Voir ce qu’il était impossible de voir. On allait à la biennale de Varsovie, on allait à Bonn ou à Zürich. On faisait même le voyage pour la biennale de Mexico. On voulait partager notre passion avec un public beaucoup plus large qui n’avait sans doute ni le temps, ni les moyens de voyager. Surtout on voulait montrer les affiches en taille réelle. On voulait aussi que les graphistes soient présents et qu’ils parlent de leur travail, leur évolution, leur relation avec les commanditaires. Le problème en France c’est que peu de gens savent ce qu’est un graphiste. Ce n’est jamais un créateur ou quelqu’un qui réfléchit dans l’esprit français ; Nous voulions lutter contre cela. Pourquoi en France on n’arrive pas à prendre des risques. En France, les affiches donnent une information : le lieu, la date, l’heure. Mais aucun commanditaire ici ne prendra le risque de faire une affiche qui interpellera, qui conduira le public à se poser des questions. L’affiche c’est un support dans une multitude de supports. En France, on a tendance à dupliquer le visuel de l’affiche partout. Dans d’autres pays, l’affiche est un support qui fait partie d’une chaîne de communication.

Comment a été perçu le lieu à sa création ?

Nous avons été très surpris par le succès de cet espace. 500 personnes au premier vernissage. 2500 visiteurs pour la première exposition. Notre public ? Beaucoup d’étudiants, des graphistes aussi, beaucoup de curieux qui ne savent pas ce qu’est une affiche. Nous avons aussi eu la visite de beaucoup de politiques et de gens qui sont conduits à prendre des décisions. En général ces gens restent très longtemps. Je suis désormais sure que ces personnes ne regarderont plus jamais un projet de la même façon. Ils ont compris que le graphiste n’était pas juste un manipulateur mais bien quelqu’un qui pensait.

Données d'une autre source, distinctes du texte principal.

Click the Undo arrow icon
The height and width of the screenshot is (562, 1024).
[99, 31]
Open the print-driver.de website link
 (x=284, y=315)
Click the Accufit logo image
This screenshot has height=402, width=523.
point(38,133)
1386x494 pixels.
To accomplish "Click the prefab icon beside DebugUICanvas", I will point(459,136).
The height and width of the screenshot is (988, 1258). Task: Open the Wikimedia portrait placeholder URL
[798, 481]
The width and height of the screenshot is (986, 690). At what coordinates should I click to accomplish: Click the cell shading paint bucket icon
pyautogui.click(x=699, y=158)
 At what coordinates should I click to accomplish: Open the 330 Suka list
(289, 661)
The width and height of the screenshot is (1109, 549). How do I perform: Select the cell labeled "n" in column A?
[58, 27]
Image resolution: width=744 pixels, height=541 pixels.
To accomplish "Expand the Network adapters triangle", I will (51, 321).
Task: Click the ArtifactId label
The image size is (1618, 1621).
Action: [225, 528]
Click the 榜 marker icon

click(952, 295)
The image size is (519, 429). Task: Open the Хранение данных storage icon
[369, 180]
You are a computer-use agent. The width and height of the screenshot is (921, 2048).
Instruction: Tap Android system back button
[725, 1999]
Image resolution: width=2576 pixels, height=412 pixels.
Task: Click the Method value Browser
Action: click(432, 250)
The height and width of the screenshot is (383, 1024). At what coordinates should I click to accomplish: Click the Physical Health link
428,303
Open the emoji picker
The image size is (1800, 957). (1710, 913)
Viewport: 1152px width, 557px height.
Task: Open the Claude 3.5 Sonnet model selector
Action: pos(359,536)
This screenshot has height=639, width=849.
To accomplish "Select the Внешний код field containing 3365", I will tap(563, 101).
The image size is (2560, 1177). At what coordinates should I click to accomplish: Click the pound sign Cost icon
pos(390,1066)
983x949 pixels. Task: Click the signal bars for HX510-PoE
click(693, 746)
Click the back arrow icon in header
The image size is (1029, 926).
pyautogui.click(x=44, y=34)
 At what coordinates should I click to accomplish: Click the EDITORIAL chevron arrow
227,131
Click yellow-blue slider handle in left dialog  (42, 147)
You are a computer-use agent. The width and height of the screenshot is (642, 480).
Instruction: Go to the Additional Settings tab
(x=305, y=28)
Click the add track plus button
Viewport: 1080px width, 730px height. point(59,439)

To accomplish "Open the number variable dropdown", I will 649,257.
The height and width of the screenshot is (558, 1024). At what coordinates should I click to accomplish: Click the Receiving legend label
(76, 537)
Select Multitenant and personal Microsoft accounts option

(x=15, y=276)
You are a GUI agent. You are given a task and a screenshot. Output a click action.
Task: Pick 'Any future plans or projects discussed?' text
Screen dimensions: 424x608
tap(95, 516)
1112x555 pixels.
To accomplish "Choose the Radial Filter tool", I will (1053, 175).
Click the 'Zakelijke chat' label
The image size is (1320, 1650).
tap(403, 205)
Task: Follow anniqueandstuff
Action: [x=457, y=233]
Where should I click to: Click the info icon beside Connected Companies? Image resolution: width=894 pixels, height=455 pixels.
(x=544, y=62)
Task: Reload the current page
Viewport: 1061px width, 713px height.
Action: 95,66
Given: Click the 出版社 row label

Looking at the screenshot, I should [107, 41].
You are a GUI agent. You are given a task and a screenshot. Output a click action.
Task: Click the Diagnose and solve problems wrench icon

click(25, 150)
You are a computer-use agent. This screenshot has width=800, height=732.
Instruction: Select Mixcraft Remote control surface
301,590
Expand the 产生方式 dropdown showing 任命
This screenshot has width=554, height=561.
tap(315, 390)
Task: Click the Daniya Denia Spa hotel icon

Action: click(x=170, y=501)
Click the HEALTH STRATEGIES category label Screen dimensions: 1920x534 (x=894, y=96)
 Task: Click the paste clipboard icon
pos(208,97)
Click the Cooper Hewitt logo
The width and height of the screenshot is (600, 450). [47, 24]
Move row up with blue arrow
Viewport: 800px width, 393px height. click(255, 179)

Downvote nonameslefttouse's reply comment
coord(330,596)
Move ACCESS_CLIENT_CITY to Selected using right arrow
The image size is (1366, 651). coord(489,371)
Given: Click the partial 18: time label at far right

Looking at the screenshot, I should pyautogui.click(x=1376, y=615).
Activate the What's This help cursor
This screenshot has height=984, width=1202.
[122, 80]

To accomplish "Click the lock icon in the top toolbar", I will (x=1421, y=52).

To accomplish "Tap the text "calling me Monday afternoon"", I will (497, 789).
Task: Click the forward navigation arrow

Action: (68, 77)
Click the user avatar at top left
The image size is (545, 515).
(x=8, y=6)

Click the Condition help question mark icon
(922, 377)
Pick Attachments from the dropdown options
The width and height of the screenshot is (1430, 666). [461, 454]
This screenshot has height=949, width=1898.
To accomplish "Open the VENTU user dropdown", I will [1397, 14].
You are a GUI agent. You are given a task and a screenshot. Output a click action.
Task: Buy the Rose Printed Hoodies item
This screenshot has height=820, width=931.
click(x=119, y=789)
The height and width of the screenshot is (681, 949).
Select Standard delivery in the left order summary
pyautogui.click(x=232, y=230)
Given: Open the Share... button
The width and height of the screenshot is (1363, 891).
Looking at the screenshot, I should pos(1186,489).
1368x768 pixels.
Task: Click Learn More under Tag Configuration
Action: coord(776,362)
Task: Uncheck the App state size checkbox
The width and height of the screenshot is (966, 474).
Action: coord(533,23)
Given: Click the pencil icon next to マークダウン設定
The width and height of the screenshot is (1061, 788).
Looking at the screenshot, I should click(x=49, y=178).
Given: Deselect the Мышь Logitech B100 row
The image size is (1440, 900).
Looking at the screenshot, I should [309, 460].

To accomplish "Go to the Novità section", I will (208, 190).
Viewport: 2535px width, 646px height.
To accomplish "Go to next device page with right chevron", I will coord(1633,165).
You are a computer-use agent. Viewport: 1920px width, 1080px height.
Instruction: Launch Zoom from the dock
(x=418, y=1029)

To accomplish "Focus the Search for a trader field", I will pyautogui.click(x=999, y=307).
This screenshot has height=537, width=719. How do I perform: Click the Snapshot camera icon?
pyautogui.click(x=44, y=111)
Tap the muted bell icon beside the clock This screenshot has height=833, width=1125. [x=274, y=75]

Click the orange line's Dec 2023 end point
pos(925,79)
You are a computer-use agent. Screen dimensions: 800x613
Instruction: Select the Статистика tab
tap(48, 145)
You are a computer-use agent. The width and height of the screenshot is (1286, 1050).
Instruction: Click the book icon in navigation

Comment vous jugez l’évolution du graphisme en Europe ?

Il y a un changement qui est en train de s’opérer actuellement. Je crois que nous assistons à un nouvel engouement pour le graphisme. Le nombre de visiteurs que nous avons en atteste. Je pense également que cette nouvelle mode est étroitement liée à la redécouverte de la photographie qui il y a une quinzaine d’années n’était pas vraiment connue ou valorisée. Il y a deux grandes écoles dans le graphisme : l’école polonaise et l’école suisse. Je crois que l’école suisse qui en fait est aussi allemande, hollandaise, aura toujours une place très présente. L’école polonaise est aussi très forte dans certains domaines de la création. L’intérêt aujourd’hui est d’allier ces deux écoles. Enfin, il y a toute la partie anglo-saxonne qui est très axée sur le multimédia, qui répond très vite à toutes les modes. C’est d’ailleurs dans les pays anglo-saxons que vous trouvez les choses qui sont le plus novateur aujourd’hui. Cependant, j’ai l’impression que cela est éphémère. Mais il faut que vous sachiez que les graphistes internationaux ne comprennent pas pourquoi il n'y a pratiquement rien en France. Tous constatent que cela les pénalise qu’il n’y ait rien. J’espère pouvoir exposer rapidement des graphistes français. Mais il faut que je fasse très attention tant les rivalités sont fortes. De plus, le graphisme est un métier qui souvent se fait dans l’instantané, pour un moment bien précis. Je ne veux donc pas bloquer ma programmation sur les années à venir. Ce qui serait pourtant facile tant la demande est forte. Il faut que nous puissions rebondir. Mon but n’est pas de faire de l’argent mais bien de promouvoir ce métier et ses créateurs qu’ils soient français ou étrangers. Les seules manifestations en France c’est le Festival d’affiche de Chaumont et celui d’Echirolles. J’aimerais qu’il y ait d’autres lieux comparables à celui-ci qui ouvre à Paris et en France.

Damien Sausset

Galerie Anatome, 38 rue Sedaine, 75011 Paris, France, tél. 01 48 06 98 81.